Ainsi, lorsque nous ouvrons la Bible, ancien ou nouveau Testament, nous voyons qu'il y est question du pays des Juifs, de la Judée, d'Eretz Israël, et de pays voisins infiniment plus puissants et constamment envahisseurs. Mais l'appellation "Palestine" n'apparaît pas!

a) Les Philistins

Le terme moderne "Palestinien" vient de "Philistin"; c'est sous ce nom que la Bible évoque des populations étrangères, localisées dans une bande de terre côtière. Les Philistins de l'antiquité sont des navigateurs venus des îles de la mer Egée; c'est-à-dire des Grecs. Leur langue est une langue indo-européenne , mais pas une langue sémitique. A l’évidence, les Palestiniens d'aujourd'hui qui, depuis 1967, revendiquent la 'palestinité' ne sont pas les descendants de ces anciens Philistins, mais sont plutôt issus de populations arabes et turques, dont les origines ne remontent pas jusqu'à cette époque antique.

b) Yehuda

La première mention de Palestine, ou Philistie, contrée peuplée de Philistins, remonte à Hérodote, quelque cinq siècles avant notre ère, mais elle ne désigne en aucun cas l'ensemble du territoire des Juifs: celui-ci reste appelé, pour la partie nord: Israël, et pour la partie sud: YEHUDA, Judée, Juda, c'est-à-dire pays des Juifs, et ce dans les édits et sur les pièces de monnaie frappées par les gouverneurs perses au IVe siècle avant JC.

c) Judea Capta

A l'époque de Jésus de Nazareth et de ses disciples, tous Juifs, il y a deux mille ans, personne ne parle de "Palestiniens". On ne connaît que les Philistins, peuple guerrier, ennemi d'Israël et venu de la mer, pas du désert. (D'où l'absurdité anachronique de ces catéchismes qui nous parlent de "Jésus sur les chemins de Palestine"… Cela concorde avec le mythe d'un Jésus palestinien, en harmonie avec le Coran, qui considère Jésus comme un prophète musulman! Or, Jésus est né Juif à Bethléem de Judée, et, pour les Chrétiens, il est Fils de Dieu.)
En 70 de notre ère, Titus, fils de l'empereur Vespasien, détruit le Temple de Jérusalem et réprime le peuple juif. A cette époque, on trouve des pièces romaines représentant une femme juive en deuil, sous un palmier, symbole de la Judée: l'inscription est "Judea capta", la Judée conquise; ce n'est pas "Palestina capta"

d) Palestina

C'est après la deuxième révolte juive contre Rome, en 135, que l'empereur Hadrien débaptise la Judée pour l'appeler PALESTINA, (du nom de la bande côtière philistine), tout comme il change, également, le nom de Jérusalem, qu'il a fait raser, en Aelia Capitolina; Si Rome interdit provisoirement aux Juifs l'accès à leur capitale millénaire, en Judée/Palestine, la majorité de la population reste néanmoins juive, malgré la présence de quelques colons grecs et romains, et elle peut continuer à vivre et à pratiquer ses coutumes sur sa terre ancestrale : Eretz Israël.


Les Byzantins

La foi en Jésus Messie, qui a commencé à se développer dans les milieux juifs et chez les sympathisants du judaïsme, s'hellénise; alors que le premier christianisme est 100% juif, une structuration de la pensée chrétienne s'opère peu à peu avec les outils intellectuels de la philosophie grecque.
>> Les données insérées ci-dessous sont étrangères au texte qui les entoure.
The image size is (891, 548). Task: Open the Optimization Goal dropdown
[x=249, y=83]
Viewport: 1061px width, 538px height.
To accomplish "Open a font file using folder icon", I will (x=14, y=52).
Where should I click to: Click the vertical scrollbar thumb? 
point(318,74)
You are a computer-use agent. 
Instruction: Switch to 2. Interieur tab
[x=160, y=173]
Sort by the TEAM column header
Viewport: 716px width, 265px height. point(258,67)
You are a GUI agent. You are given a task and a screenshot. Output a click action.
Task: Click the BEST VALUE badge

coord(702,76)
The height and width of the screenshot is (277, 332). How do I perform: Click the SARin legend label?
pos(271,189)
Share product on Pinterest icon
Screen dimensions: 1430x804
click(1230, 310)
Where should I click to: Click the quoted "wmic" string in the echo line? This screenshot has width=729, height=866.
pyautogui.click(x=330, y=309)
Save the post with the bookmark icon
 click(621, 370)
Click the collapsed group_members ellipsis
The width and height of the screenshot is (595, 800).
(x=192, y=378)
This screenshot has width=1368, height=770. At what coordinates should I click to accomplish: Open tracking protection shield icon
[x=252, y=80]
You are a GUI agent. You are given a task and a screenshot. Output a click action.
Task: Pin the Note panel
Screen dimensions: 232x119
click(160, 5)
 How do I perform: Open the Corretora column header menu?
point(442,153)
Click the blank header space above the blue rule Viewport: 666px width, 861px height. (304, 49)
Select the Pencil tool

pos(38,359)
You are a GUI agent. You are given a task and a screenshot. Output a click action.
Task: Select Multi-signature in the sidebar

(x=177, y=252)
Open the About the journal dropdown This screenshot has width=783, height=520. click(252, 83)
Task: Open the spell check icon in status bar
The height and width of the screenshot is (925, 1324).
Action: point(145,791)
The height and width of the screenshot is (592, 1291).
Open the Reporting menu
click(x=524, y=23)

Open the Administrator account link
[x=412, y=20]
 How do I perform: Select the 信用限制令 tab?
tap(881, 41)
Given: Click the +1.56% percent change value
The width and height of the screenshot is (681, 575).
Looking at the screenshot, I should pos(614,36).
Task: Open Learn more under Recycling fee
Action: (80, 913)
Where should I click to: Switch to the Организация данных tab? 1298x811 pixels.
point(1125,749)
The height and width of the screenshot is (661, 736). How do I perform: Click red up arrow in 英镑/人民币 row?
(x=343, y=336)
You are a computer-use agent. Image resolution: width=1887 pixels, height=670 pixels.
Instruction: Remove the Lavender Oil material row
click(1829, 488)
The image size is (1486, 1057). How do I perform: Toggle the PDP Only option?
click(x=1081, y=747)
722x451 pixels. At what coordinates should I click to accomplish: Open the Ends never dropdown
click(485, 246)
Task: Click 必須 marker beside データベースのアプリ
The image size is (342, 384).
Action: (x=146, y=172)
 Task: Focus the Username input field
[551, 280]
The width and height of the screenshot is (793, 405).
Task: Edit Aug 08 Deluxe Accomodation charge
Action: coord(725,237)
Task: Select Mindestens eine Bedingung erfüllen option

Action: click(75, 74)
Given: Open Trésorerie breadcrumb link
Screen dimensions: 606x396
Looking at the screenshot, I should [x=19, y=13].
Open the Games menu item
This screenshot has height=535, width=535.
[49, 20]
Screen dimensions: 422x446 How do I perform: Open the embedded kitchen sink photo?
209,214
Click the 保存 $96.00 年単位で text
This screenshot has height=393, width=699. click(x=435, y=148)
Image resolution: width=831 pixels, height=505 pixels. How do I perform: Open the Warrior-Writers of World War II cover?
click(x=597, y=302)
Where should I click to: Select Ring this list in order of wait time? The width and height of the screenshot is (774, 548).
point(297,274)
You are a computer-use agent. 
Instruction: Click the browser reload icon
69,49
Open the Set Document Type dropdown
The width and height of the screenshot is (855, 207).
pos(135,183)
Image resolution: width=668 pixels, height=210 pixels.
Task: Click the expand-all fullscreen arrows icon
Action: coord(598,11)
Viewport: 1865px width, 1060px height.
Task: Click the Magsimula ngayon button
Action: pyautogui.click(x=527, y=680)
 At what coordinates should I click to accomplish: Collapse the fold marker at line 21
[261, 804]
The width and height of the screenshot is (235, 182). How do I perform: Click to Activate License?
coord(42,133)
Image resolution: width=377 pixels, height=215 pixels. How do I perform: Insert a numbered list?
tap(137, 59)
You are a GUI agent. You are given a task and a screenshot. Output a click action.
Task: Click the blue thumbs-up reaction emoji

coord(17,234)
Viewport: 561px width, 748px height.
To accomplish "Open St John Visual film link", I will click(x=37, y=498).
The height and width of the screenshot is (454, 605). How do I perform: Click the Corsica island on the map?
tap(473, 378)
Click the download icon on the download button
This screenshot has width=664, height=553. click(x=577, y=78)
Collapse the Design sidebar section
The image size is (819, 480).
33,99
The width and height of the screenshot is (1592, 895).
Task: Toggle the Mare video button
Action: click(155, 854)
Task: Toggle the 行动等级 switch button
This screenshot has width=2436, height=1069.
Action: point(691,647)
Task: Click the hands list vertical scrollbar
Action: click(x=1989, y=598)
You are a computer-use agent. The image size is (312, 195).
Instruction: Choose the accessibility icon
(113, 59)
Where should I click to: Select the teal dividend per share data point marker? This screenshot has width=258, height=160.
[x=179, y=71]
Or, à la suite des premiers conciles d'évêques, en majorité orientaux, des exclusions sont prononcées contre les Juifs, sur la base d'élaborations théologiques douteuses, avec cette idée que l'Eglise s'est substituée à Israël, qu’elle est le "Verus Israel" (le véritable Israël), et que toute la religion juive est rendue caduque par le christianisme.
Pourtant, on sait que, durant plusieurs siècles, la plupart des Chrétiens de la base populaire restent en excellents termes avec les Juifs et participent même fréquemment aux célébrations dans les synagogues; et c'est sans doute à cause de ces trop bonnes relations que, par crainte d'une influence concurrente du judaïsme, certains hiérarques et notables orientaux vont mettre une distance fatale en élaborant la notion de peuple "déicide", ce qui entraînera tant de tragédies par la suite.
La "conversion" de l'empereur Constantin à la foi nouvelle, en 324, donne force de loi à ces redoutables attitudes de rejet, et un statut des Juifs, y compris en Terre Sainte, est établi. Mais cela n'affecte outre mesure ni la population judéenne ni la samaritaine, qui, majoritaires dans le pays, gardent intacte la jouissance de leurs terres durant cette période byzantine; les Chrétiens ne dépossèdent pas les Juifs de leurs biens, ni ne répriment leur expression culturelle - c'est dans ce contexte que le Talmud est écrit. St Jérôme vient de Rome en Terre Sainte pour travailler, auprès des rabbins, à sa traduction de la Bible (la Vulgate), avec le souci de respecter ainsi le plus possible l’"hebraica veritas", malgré l'hostilité de St Augustin à cet égard…
De nombreuses synagogues sont construites, particulièrement en Galilée, et l'approfondissement de la Mishna se poursuit, tandis que, parallèlement, les Pères de l'Eglise rédigent leurs réflexions théologiques et que prend forme ce qui constituera le droit canon ecclésiastique. Mais l'Eglise de Palestine ayant interdit aux Juifs de vivre à Jérusalem, a aussi laissé transformer le site sacré du mont du Temple en dépôt d'ordures et décharge publique. Les Juifs ne sont autorisés à entrer à Jérusalem qu'une fois par an, pour pleurer sur la destruction, par les Romains, de leur lieu saint.

L'arrivée de l'Islam

La situation va complètement changer lorsque, après cette période marquée par la coexistence avec les Chrétiens byzantins, les adeptes d'une nouvelle religion conquérante, l'islam, sortent de leur territoire, l'Arabie, aux VIIe et VIIIe siècles. Et en très peu de temps, "tels une invasion de sauterelles", pour reprendre l'expression du chroniqueur Ibn Khaldoun, les Musulmans vont s'installer en Terre Sainte, en Egypte, en Syrie, au sud de l'Italie, en Afrique du Nord, en Espagne, en Arménie, en Anatolie, en Perse, en Inde, au prix de massacres et de bouleversements considérables. Leur occupation de l'Espagne et de l'Arménie provoquera d'ailleurs en Occident au XIe siècle une réaction qui déclenchera le processus de croisade.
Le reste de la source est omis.